As a workaround, Page documented the elders’ teachings in her recent book, Gullah Geechee Adventures: Hoodoo Magick, which is about an elder who passed away and left her descendants a hoodoo magic book that included instructions on various herbal remedies. Through her storytelling, Page hopes to keep the ancestral practices alive and help destigmatize spiritual traditions that were demonized by slavery and colonialism.
‘Without good health, you can’t experience life’
Herbs have also linked Hutip with his elders throughout his life. When he was growing up as a child with asthma, his older family members taught him to drink natural medicines including life everlasting and chickweed to help clear his respiratory tract before he played outside. And as he began to develop a passion for the craft in high school, an elder in the neighborhood named Ms Mack became his first patient as he helped her manage her diabetes symptoms. Hutip instructed her to eat the dandelions in her yard to help heal her pancreas, eat raw string beans and drink tea with gymnema leaves to help regulate her blood sugar. After implementing the changes for several months, she eventually weened herself off insulin after having relied on it for decades. He recalled her saying: “This is your calling. This is what you got to do.”

After college and a visit to Ghana, where he learned to create tonics from bitter roots and herbs that aid in digestive health, Hutip decided to dedicate his life to herbalism. In 2012, he started Sacred Rootz and sold herbs out of a stall at a flea market in Charleston before eventually opening up a storefront in Summerville.
“Without good health, you can’t experience life,” Hutip said. “You can’t even fulfill your purpose.”

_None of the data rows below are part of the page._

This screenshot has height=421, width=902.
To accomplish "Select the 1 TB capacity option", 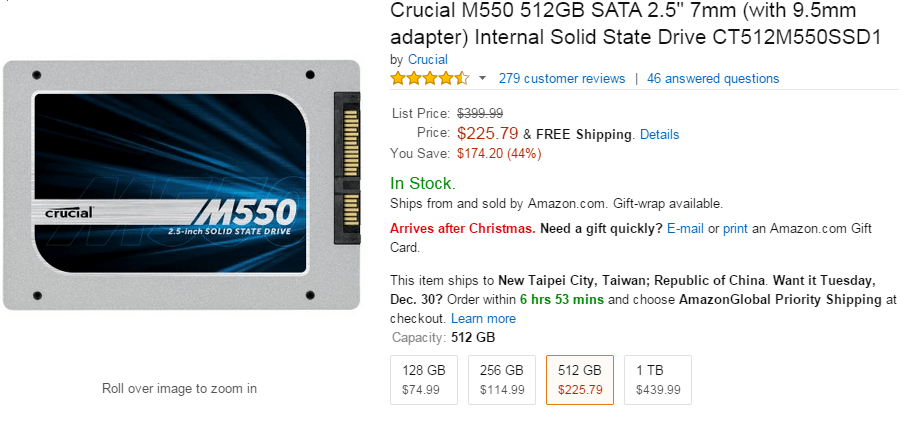I will pos(658,379).

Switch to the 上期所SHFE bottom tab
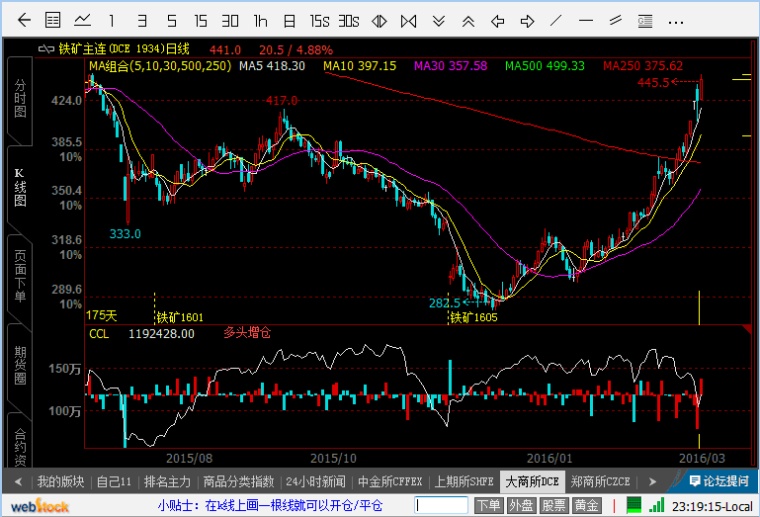(x=464, y=481)
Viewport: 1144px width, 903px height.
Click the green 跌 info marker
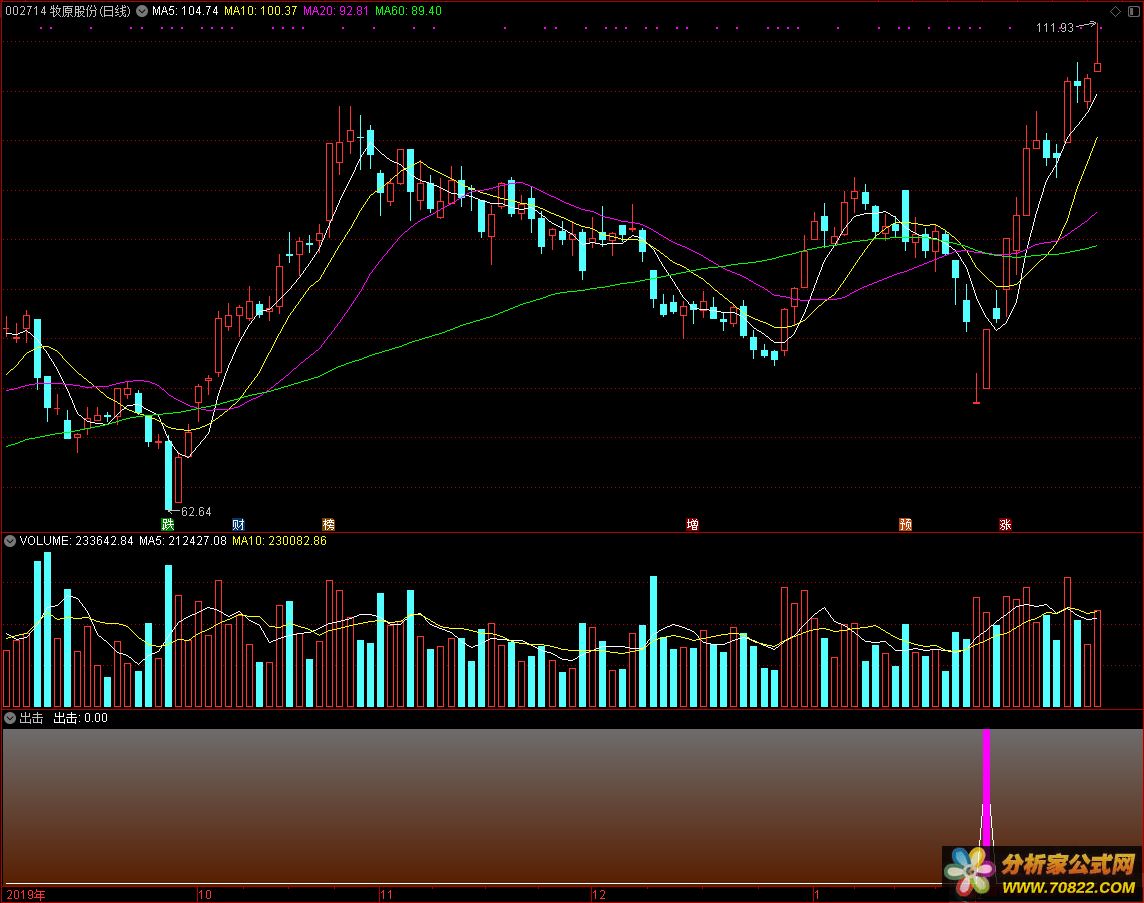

At his store, he sells more than 200 herbs imported from the Caribbean or that he has harvested from the nearby forest. He also hosts monthly classes to educate the local Gullah Geechee and Black communities on how to treat common illnesses including diabetes and high blood pressure with lifestyle changes and natural medicine.
“These doctors don’t really explain to them what is going on in their body, what it is, how you get it, how you can reverse it,” Hutip said. “And since they lack the information, they suffer because of it.”
In recent years, Hutip said, younger generations have visited his shop after hearing about the power of herbal medicine on social media. He uses it as an opportunity to teach them about some of the Gullah herbal traditions that were passed down to him by his elders. To keep the traditions alive, he is working on a children’s herbal book written in the Gullah Geechee language that’s about a girl who can communicate with plants and uses her power to help people heal their ailments through natural medicine.

At home, Hutip also imparts his skills to his children through regular lessons. During walks, he notes different plants and quizzes them on their names to ensure that the knowledge is carried on. The teachings have translated to his 10-year-old daughter’s playtime: she often whips up concoctions with various plants that she harvests in the yard and then seeps in cups of water, to which he’ll tell her: “You just made medicine.”
“They’re doing it subconsciously, because it’s something ancestral,” Hutip said. “So it’s just our job to point out what it is.”